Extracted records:
****

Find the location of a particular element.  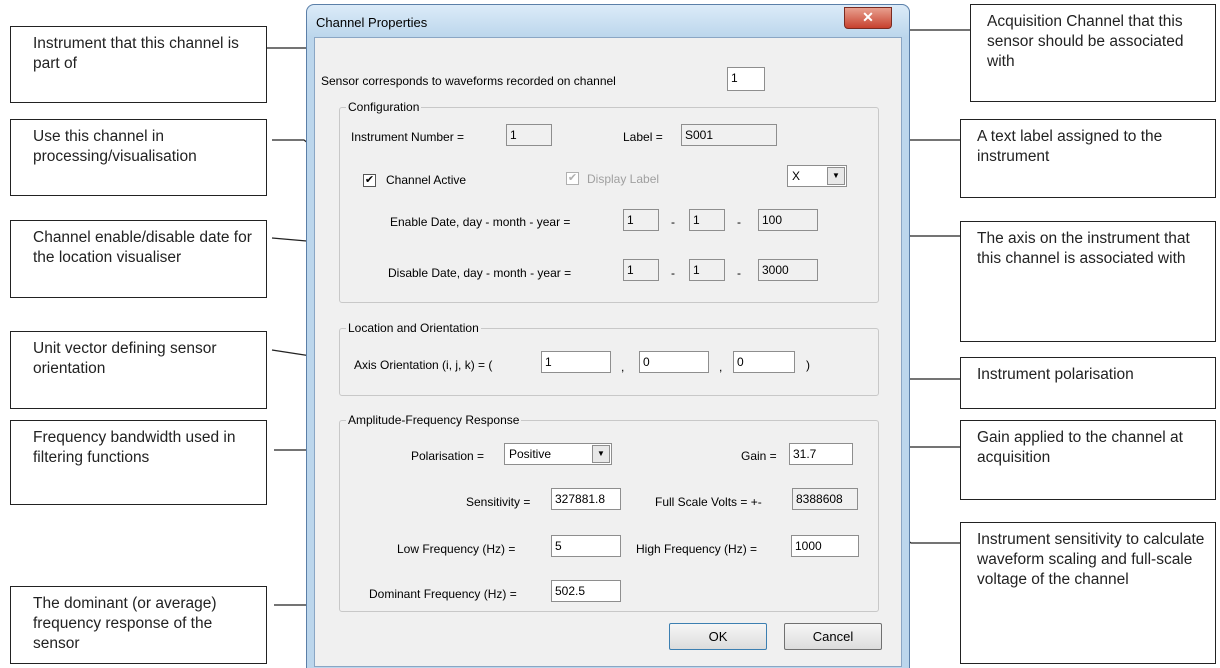

ok-button: OK is located at coordinates (718, 636).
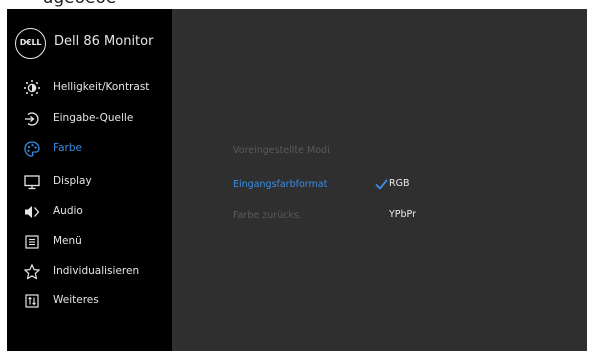 This screenshot has height=356, width=592. What do you see at coordinates (32, 272) in the screenshot?
I see `star-icon` at bounding box center [32, 272].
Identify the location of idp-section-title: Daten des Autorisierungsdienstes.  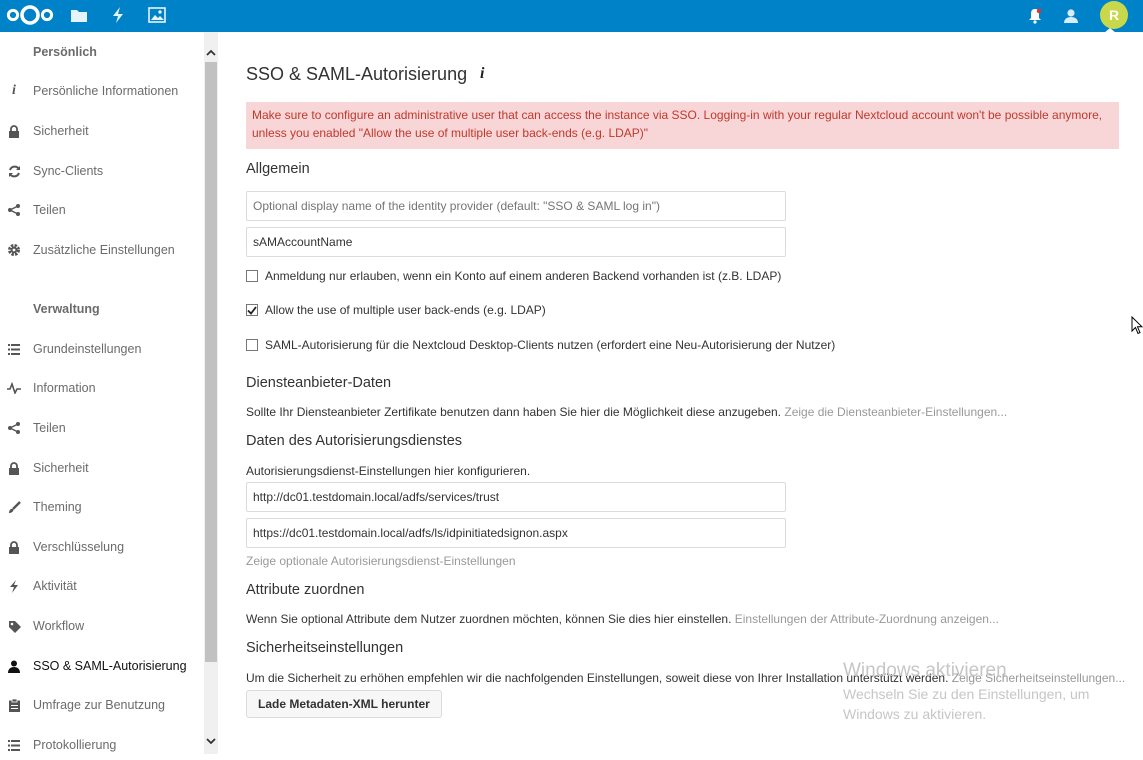
(354, 441).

****

* Problem details
Can you transcribe the material word for word, from the line containing "Identify the location" through the end of the material, leaving out the pictures?

* Answer box
Identify the location of idp-section-title: Daten des Autorisierungsdienstes.  
(354, 441).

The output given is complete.